Well, I’ll certainly use it when I write this piece, which is complete in my brain and has been since the moments erected themselves around me. On a night when I put myself in the way of great peril, and did things which have, I now know, endangered my future on this planet, I had enough sense to jot down some half-decent ideas on train tickets and bar receipts. They are right here on my desk. I am looking at them. As someone who can’t stand virtually everything, especially my own witless rambling, I like these scattered fragments of that awful night. There is no filter, no audience in mind, just reactions to my surroundings—squeezed out, pulp and all, from a strange and badly wounded place. I will save these little thoughts, which I will turn into great big thoughts, for something that I hope will help my musician friends retire comfortably (“I will bleed myself out for you all,” I had told them in a less dramatic way. “I will make them see what they have ignored for so long.”)

It would be fair to say I have lost, or am losing, my mind. “Madness cornering me from every angle”—that sort of thing. What I want now is comfort and to hear beautiful noise and for my body to be restored. That’s not so different, I don’t think, from what I wrote at 3 am in a fit of exhaustion and delirium during that first stormy night in Boston, only six days ago now, but longer ago in my mind, like some half-remembered dream:

Really all I want is a cup of tea and a hug and for some friendly person to walk on my spine.

In the present my cup is empty and my face is leaking. Dante is hungry and he wants me to feed him.

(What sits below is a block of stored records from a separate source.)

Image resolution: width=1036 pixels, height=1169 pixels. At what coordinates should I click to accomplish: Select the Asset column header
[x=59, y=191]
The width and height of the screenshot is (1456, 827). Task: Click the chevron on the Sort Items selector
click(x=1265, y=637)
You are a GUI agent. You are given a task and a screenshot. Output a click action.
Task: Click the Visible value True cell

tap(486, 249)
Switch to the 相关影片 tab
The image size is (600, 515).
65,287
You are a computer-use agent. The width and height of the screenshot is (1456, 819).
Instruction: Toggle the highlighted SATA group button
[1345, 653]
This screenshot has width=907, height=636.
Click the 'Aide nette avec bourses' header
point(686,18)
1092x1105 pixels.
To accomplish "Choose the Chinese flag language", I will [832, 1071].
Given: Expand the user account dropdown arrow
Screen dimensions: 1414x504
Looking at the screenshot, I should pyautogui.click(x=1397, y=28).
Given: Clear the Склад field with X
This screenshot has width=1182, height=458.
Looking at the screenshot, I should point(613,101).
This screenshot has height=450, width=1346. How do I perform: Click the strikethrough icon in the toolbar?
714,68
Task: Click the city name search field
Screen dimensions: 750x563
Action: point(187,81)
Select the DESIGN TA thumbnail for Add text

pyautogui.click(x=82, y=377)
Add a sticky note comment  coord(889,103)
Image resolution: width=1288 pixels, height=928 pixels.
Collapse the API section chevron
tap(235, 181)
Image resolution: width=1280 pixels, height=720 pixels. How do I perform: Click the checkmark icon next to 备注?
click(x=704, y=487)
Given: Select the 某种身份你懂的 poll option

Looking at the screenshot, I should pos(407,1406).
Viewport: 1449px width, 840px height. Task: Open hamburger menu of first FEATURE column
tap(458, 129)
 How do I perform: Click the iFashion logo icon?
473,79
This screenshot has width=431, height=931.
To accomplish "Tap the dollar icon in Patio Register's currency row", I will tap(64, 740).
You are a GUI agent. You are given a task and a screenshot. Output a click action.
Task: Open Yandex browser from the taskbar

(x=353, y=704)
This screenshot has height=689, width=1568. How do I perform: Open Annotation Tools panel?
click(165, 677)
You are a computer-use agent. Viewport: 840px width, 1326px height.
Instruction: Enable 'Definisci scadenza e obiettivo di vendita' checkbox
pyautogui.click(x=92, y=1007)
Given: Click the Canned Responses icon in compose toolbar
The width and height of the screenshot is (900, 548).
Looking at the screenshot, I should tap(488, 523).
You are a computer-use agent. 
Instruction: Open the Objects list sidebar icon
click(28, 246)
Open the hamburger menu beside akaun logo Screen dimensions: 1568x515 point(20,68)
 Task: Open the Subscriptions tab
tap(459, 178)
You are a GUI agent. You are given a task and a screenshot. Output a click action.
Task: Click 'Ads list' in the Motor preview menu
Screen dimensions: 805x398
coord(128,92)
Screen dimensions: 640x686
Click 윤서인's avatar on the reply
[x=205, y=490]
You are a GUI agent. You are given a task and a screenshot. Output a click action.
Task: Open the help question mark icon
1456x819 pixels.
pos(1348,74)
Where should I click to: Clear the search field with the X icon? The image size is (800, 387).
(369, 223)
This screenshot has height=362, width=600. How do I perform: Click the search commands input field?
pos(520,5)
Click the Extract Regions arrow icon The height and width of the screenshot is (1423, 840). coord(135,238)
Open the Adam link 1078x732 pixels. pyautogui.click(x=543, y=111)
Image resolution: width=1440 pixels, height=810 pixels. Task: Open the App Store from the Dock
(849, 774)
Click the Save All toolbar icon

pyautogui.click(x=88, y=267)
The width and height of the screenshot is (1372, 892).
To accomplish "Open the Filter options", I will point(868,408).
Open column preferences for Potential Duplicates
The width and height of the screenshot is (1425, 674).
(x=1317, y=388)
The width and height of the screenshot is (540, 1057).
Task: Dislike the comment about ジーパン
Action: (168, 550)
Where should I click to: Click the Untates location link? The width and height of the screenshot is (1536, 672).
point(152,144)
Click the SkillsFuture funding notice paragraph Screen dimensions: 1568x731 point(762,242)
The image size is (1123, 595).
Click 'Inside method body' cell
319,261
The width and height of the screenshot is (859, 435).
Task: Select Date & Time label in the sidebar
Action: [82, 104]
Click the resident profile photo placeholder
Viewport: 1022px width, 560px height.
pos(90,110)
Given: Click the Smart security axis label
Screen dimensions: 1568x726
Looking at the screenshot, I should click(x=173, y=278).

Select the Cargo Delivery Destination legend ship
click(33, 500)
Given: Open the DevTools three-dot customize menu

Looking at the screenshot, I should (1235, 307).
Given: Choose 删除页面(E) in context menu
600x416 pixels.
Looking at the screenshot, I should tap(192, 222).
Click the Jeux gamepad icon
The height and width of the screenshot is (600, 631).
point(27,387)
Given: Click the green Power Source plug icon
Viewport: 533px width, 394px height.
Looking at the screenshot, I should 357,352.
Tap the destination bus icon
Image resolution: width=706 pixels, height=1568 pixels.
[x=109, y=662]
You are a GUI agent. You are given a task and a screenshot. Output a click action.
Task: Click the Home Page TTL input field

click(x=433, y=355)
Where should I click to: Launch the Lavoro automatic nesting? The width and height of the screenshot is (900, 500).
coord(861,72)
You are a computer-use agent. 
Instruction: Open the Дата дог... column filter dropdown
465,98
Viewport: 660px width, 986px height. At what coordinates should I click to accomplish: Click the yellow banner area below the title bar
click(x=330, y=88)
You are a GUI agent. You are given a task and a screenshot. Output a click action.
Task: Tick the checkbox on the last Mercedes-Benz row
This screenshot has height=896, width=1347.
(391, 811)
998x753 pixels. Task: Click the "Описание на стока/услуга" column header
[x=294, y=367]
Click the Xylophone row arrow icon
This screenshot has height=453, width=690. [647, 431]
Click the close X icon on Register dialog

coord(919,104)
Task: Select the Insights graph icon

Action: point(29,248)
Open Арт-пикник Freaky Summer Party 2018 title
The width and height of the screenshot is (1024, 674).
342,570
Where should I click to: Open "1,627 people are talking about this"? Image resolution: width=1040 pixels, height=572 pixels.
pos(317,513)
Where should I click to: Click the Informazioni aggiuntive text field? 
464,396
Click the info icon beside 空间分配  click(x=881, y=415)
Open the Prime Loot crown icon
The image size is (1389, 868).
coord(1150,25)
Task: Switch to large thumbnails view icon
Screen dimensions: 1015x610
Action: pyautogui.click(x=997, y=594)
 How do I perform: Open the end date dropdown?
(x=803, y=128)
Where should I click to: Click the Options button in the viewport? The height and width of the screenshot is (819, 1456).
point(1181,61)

My spine is as crooked as a question mark.

I had said to Jon, the Zen monk, on the morning I left: “When a man is weary the world seems unkind.”

“When we arrive at ‘yes’ and ‘no,’ and the answer doesn’t make a difference to us,” he said, “then we can do either, or neither—or both.”

Rising from his place in front of the old oven, he wrapped a black scarf around his neck and looked through me. “Remember?” he said. “The wound is the place where the Light enters you.”